Better Call Saul premiered earlier this week with a double dose of episodes, and while I know the show is its own thing, it’s pretty hard not to draw some parallels between it and Breaking Bad. Luckily, the series so far is pretty keen on that too, and was more than happy to drop a few interesting connections to its predecessor.
The Best Case Scenario
As he himself predicted in Breaking Bad‘s final season, Saul Goodman is now the manager of a Cinnabon somewhere in Nebraska, a job he quite clearly loathes, pining after the time when he was a (comparatively) successful lawyer.
The African Pancake Tortoise
This one might be a bit of a stretch, but that tortoise that Saul is watching on TV during the prologue looks a heck of a lot like one that appears in Breaking Bad. You know, the one with Danny Trejo’s head on it.
The parking lot attendant who is currently the bane of Saul’s existence is none other than Mike, presumably in between his career as a Philly cop, and working as Gus Fring’s right hand man. How Fring managed to find and recruit Mike seems like one hell of a story, one that I’m curious to see if Better Call Saul has time to address.
Loyola’s Family Restaurant
The restaurant where Saul meets the Kettlemans, the couple whose business he’s trying so hard to get, is called Loyola’s Family Restaurant. This establishment has a heck of a rapport with the characters of Breaking Bad. It’s appeared at least four times, and is apparently a personal favorite of Mike’s as well (maybe Saul introduced him?). He takes Jesse there in season four, and Lydia in season five.
The Nail Salon
Remember how Saul came up with the plan to launder Jesse Pinkman’s money through a nail salon? Well that idea doesn’t seem so out of the blue now that we’ve seen where Saul’s original office was located.
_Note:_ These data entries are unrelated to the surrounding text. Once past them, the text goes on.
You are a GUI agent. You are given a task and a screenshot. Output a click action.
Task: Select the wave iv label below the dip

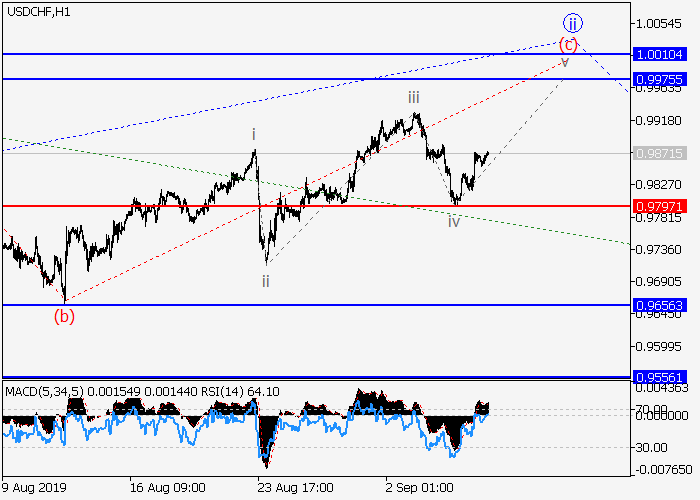(453, 220)
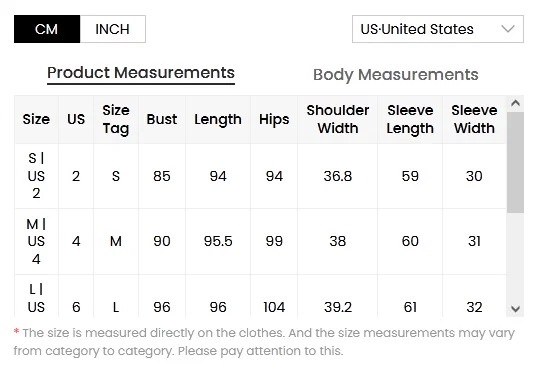Switch units to CM
The image size is (544, 371).
(x=47, y=29)
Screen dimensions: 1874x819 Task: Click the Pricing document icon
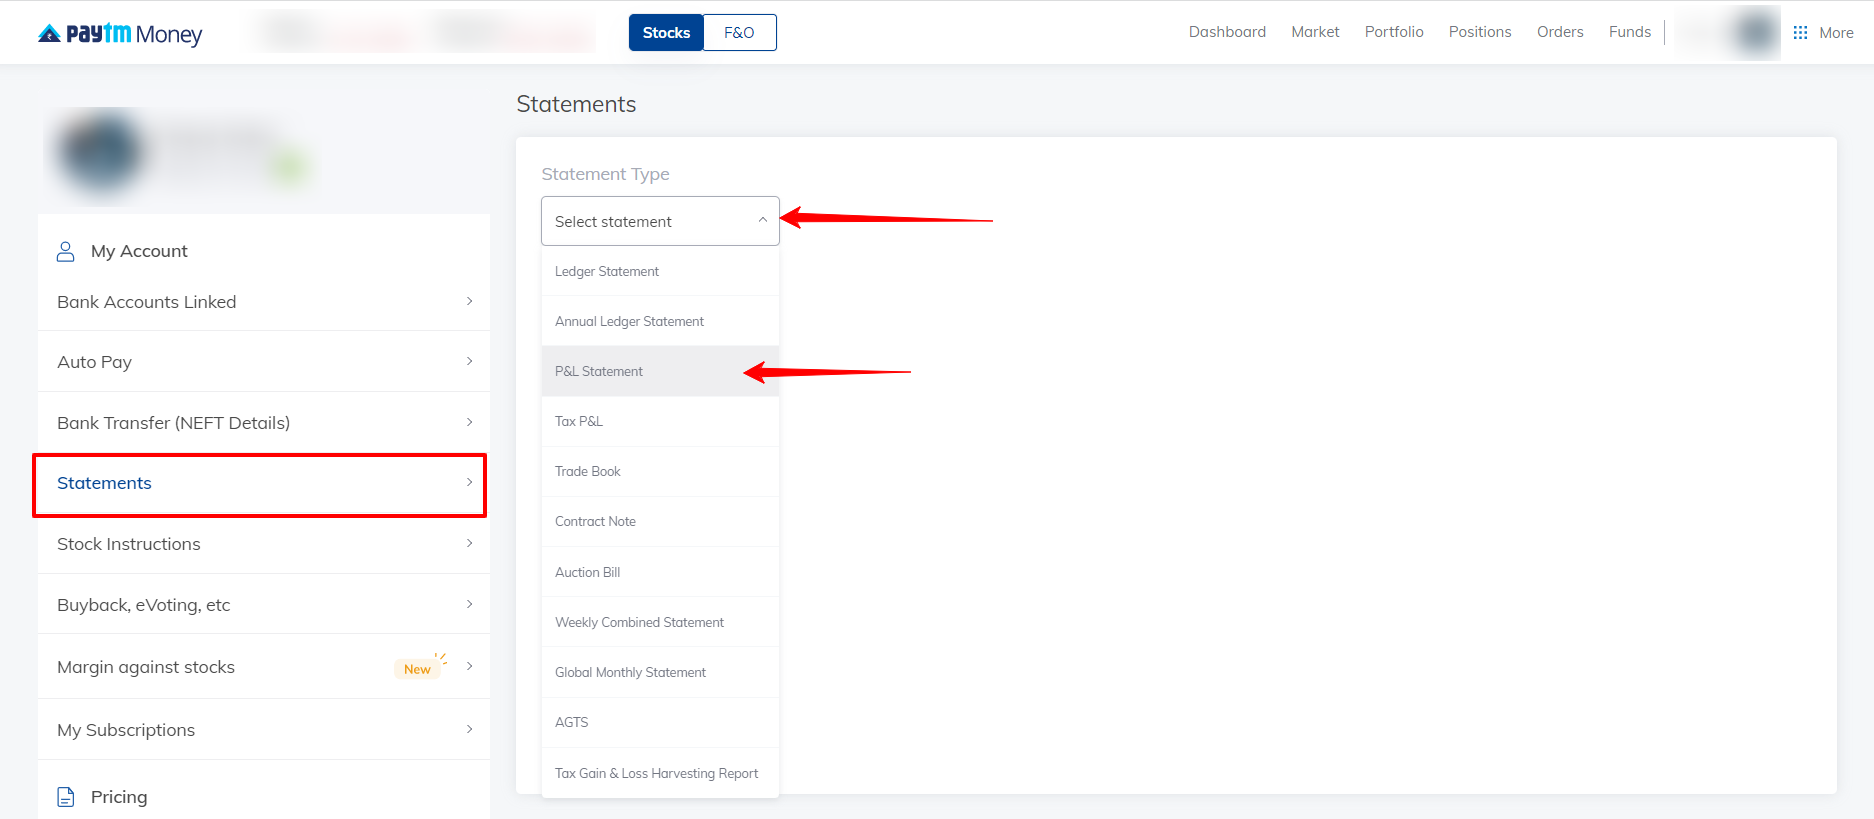66,797

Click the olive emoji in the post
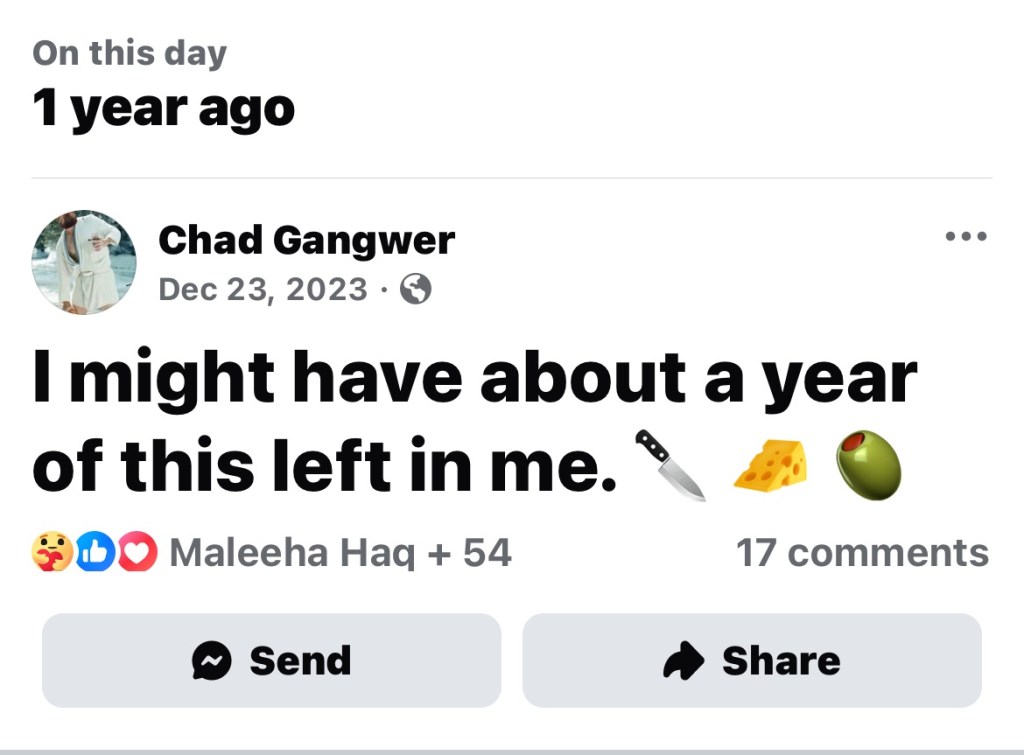[x=868, y=465]
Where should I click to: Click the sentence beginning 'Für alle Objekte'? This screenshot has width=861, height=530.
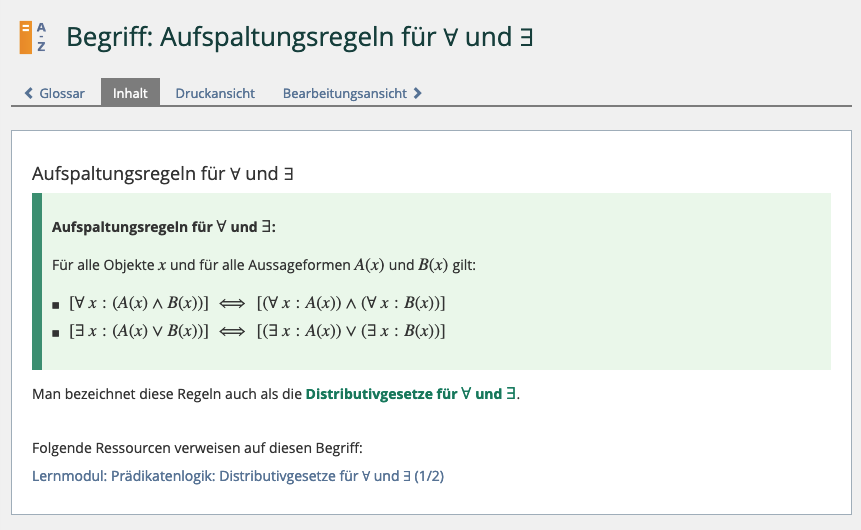coord(265,265)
One of Breaking Bad‘s most memorable “villains” make a big appearance in the first and second episodes of Better Call Saul. When Saul’s two less-than-reliable partners accidentally spoof the wrong car, and subsequently follow it home, they find themselves face to face with none other than Tuco Salamanca, the character who would later become Walt and Jesse’s first real run-in with the Mexican cartel.
Juan Tabo Boulevard
After grabbing on to a truck to follow Tuco’s mother home, Saul’s skater partners tell him that they are currently on Juan Tablo Boulevard. If that street sounds familiar, it’s because that’s where Gale Boetticher’s apartment is located.
No-Doze and Nacho
Two of Tuco’s lieutenants, No-Doze and Gonzo, also make an appearance in Better Call Saul. No-Doze the one that Tuco tells to “stop helping,” and that little exchange is pretty meaningful when you factor in Breaking Bad. No-Doze is the one who Tuco beats to death for speaking out of turn (again) while dealing with Walt and Jesse. Gonzo dies soon after while trying to get rid of the body.
Nacho meanwhile, Tuco’s associate who approaches Saul about a potential deal at the end of the second episode, might be connected to Breaking Bad as well. In the second season of that show, when Walt and Jesse kidnap Saul, Saul mistakenly believes that they were sent by someone named Lalo. “It wasn’t me,” he says, “it was Ignacio.”
Some fans are speculating that “Nacho” is short for Ignacio, and that the fallout from Saul’s dealings with this guy put him on the wrong side of the Cartel.